Imagine you built a layer-2 fabric with tons of VLANs stretched all over the place. Now the users want to exchange traffic between those VLANs, and the obvious question is: which devices should do layer-2 forwarding (bridging) and which ones should do layer-3 forwarding (routing)?
There are four typical designs you can use to solve that challenge:
- Exchange traffic between VLANs outside of the fabric (edge routing)
- Route on core switches (centralized routing)
- Route on ingress (asymmetric IRB)
- Route on ingress and egress (symmetric IRB)
This blog post is an overview of the design models; we’ll cover each design in a separate blog post.
Before We Start
- All network devices in this blog post will be called switches even though they’re really bridges or routers (or a combination of both). Marketese happens to be convenient at times.
- All the diagrams are from the Leaf-and-Spine Fabric Architectures webinar. Watch it if you need more details.
You’re doing edge routing if you use a router-on-a-stick to forward traffic between VLANs. Small campus networks usually use this design, with the WAN edge router forwarding traffic between the campus and WAN and between the VLANs.

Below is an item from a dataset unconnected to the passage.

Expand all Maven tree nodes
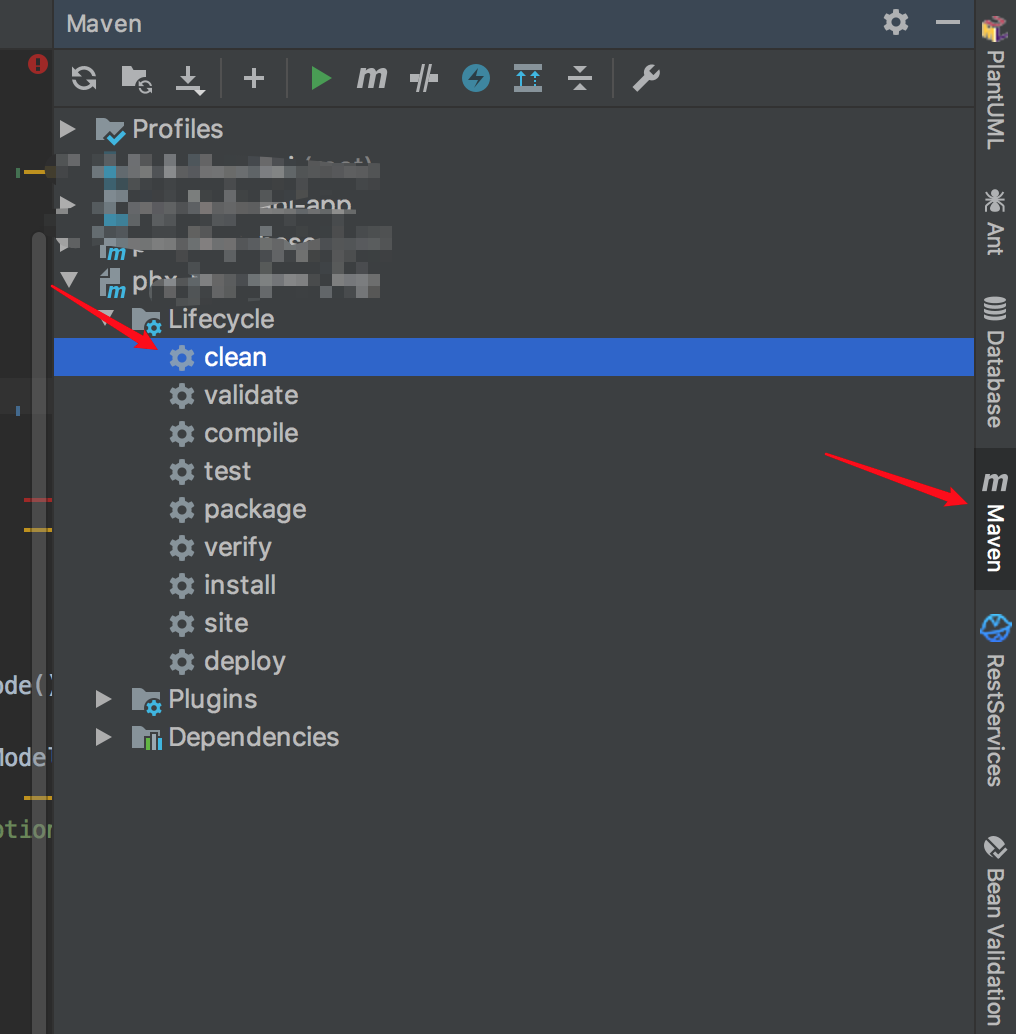Viewport: 1016px width, 1034px height. 528,78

You might want to use the same design in data center fabrics to have centralized control of per-tenant traffic. Some organizations would use a next-generation firewall instead of an edge router and become major investors in their preferred networking vendor if they have too much inter-VLAN traffic.

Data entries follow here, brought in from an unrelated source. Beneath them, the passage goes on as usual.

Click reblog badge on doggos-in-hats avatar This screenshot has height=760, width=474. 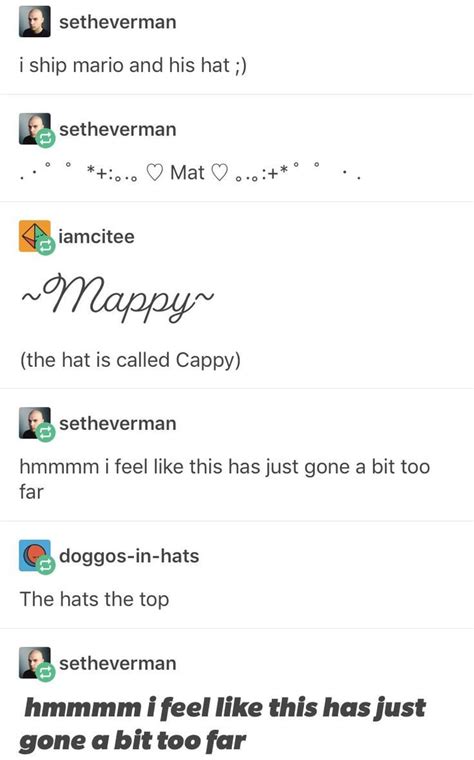tap(46, 565)
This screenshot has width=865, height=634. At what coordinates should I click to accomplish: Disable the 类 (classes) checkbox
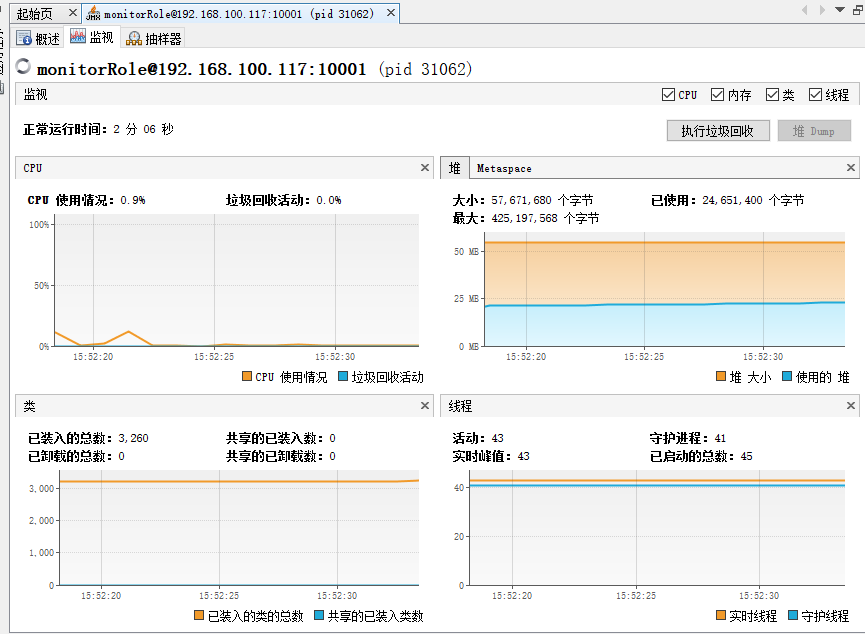772,95
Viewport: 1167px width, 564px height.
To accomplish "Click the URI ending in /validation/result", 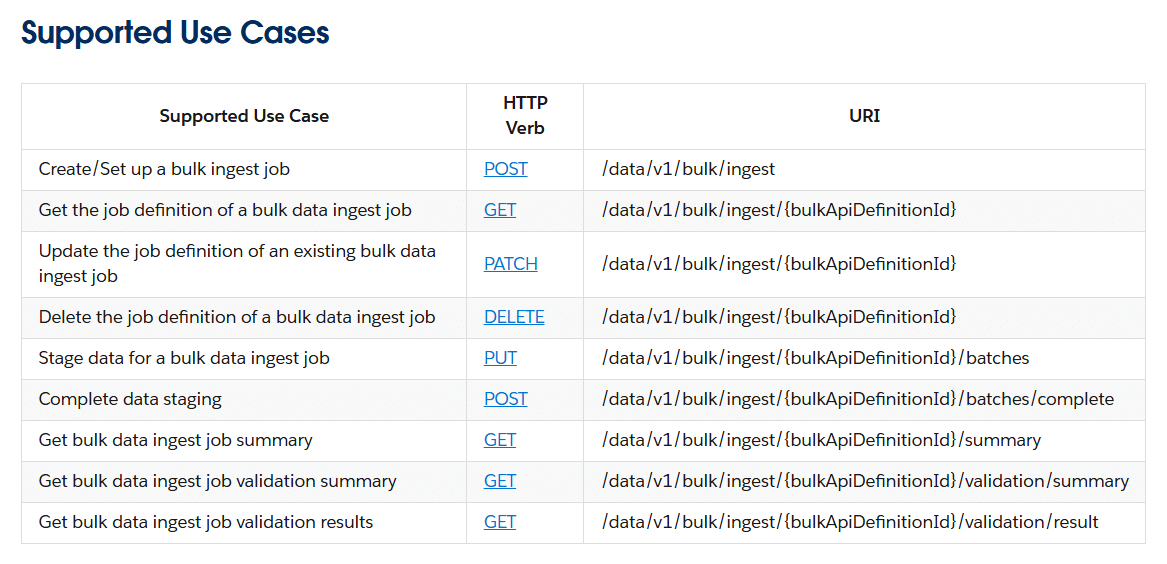I will tap(850, 522).
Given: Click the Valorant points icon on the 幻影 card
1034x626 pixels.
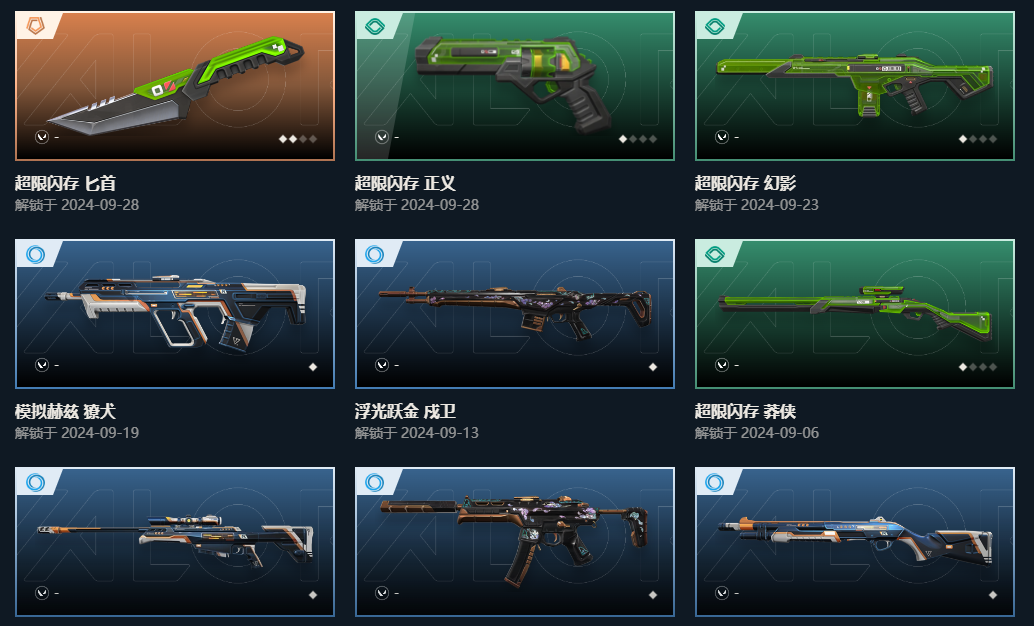Looking at the screenshot, I should (x=721, y=137).
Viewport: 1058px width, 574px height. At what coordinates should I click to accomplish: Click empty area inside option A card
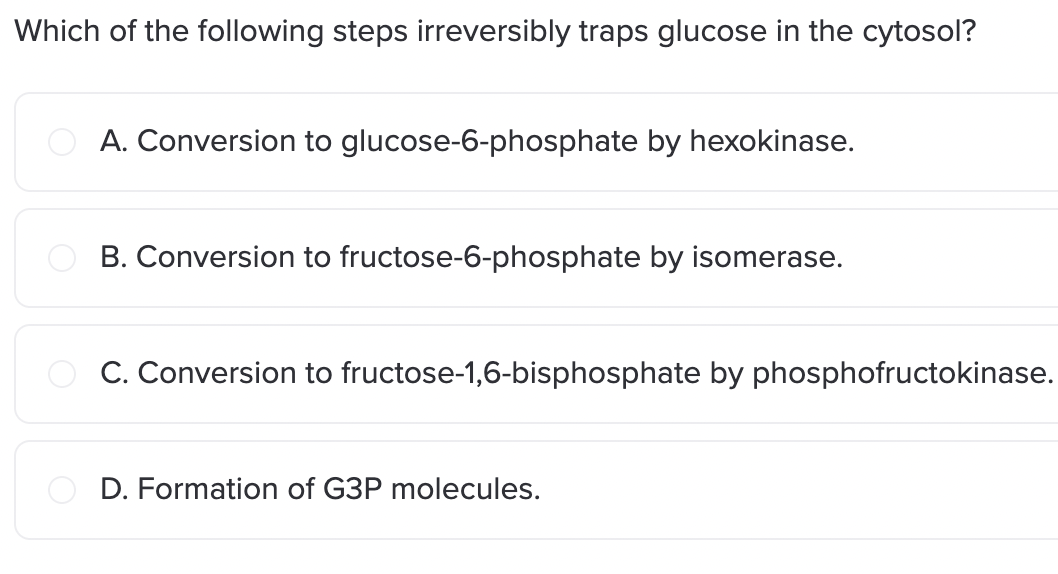pyautogui.click(x=958, y=142)
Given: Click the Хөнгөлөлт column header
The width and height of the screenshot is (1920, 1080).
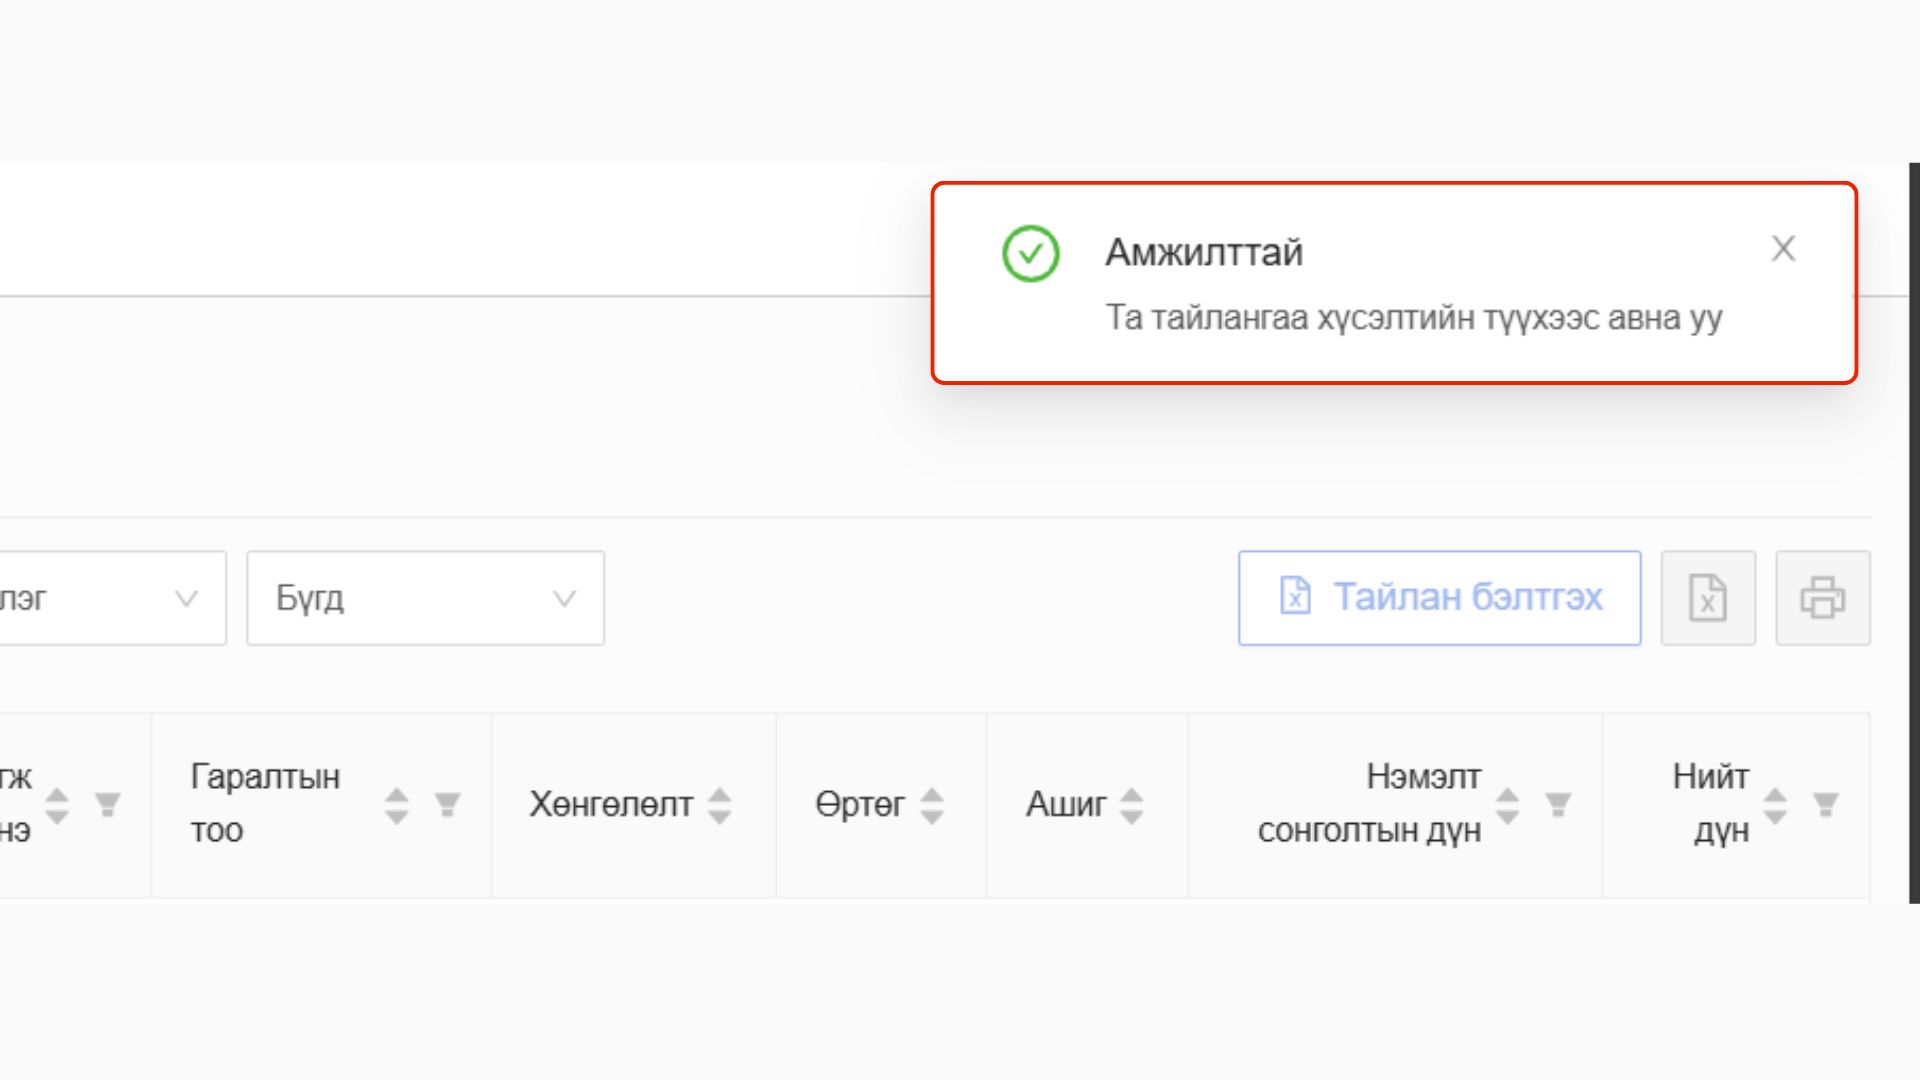Looking at the screenshot, I should [x=611, y=804].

Centralized routing is a data center design from the old days when layer-3 forwarding at any decent speed was ridiculously expensive and available only on high-end switches. Access switches perform bridging, and core switches perform routing.

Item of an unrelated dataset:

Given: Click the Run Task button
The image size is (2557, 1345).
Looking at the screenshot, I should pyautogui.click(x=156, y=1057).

The core switches have to forward intra-VLAN traffic (bridging) while also forwarding traffic between VLANs (routing), so they’re doing Integrated Routing and Bridging.
Service provider networks often use a superficially similar design (cheap layer-2 access switches with routing deployed on PE routers), but you have to be a bit careful. You’re dealing with centralized routing or edge routing, depending on whether the PE routers perform intra-VLAN bridging.
Routing on Ingress
Centralized routing (on core or aggregation switches) was the only data center fabric design worth considering until Arista implemented Virtual ARP1 – the ability to have the same IP/MAC address active on all edge switches.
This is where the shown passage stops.